The present case of a 10-year-old girl with acute hyperammonemic encephalopathy due to UTI caused by ureaseproducing bacteria Morganella morganii with obstructive uropathy was the first such case reported in our country, and the first to be associated with “Morganella morganii” to the best of our knowledge. Pre-existing congenital cloacal anomaly and urinary stasis due to both anatomic and functional defects led to obstructive uropathy and vulnerability to recurrent UTI. Urine stagnation in combination with urease-producing bacterial infection caused noxious ammonia accumulation directly into the systemic circulation leading to hyperammonemic encephalopathy. Patient had a catastrophic clinical course despite maximal support to lower the ammonia level right after the detection of hyperammonemia.

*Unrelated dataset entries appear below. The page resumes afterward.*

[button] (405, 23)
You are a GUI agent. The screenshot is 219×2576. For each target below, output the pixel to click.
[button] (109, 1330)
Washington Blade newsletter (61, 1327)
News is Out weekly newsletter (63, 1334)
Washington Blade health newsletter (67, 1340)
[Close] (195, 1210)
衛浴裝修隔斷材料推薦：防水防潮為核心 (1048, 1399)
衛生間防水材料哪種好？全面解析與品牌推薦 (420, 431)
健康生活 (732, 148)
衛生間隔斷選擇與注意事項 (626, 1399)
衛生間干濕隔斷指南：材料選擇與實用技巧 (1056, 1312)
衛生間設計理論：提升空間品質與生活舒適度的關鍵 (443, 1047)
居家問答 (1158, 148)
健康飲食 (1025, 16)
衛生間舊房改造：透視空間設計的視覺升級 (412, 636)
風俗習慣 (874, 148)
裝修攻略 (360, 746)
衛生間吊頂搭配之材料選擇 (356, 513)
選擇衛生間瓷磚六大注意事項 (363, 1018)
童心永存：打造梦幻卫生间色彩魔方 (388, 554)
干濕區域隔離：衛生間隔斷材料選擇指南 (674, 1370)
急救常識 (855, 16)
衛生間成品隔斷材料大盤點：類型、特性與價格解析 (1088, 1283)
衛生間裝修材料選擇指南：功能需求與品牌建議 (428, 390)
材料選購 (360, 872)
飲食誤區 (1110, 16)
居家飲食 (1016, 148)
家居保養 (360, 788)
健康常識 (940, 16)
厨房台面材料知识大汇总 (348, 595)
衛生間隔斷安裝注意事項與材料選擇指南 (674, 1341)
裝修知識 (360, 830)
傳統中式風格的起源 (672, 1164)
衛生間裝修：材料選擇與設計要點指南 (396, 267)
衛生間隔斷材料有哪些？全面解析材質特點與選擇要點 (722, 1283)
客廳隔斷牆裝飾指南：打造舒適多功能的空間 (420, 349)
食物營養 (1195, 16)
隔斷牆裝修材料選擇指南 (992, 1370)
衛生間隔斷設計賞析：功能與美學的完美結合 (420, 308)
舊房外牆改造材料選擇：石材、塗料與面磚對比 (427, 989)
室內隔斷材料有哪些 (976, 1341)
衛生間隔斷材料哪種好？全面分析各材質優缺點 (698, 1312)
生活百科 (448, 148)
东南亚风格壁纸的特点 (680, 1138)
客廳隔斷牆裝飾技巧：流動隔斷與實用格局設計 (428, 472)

In summary, we report a case of pediatric hyperammonemic encephalopathy due to UTI by urease-producing bacteria in a patient with obstructive uropathy related to cloacal malformation, which eventually led to hyperammonemic encephalopathy. Our findings suggest that it is important to have a high index of suspicion for hyperammonemia in pediatric patients with underlying urologic obstructive lesions and provide prompt assessment and management for early correction of hyperammonemia.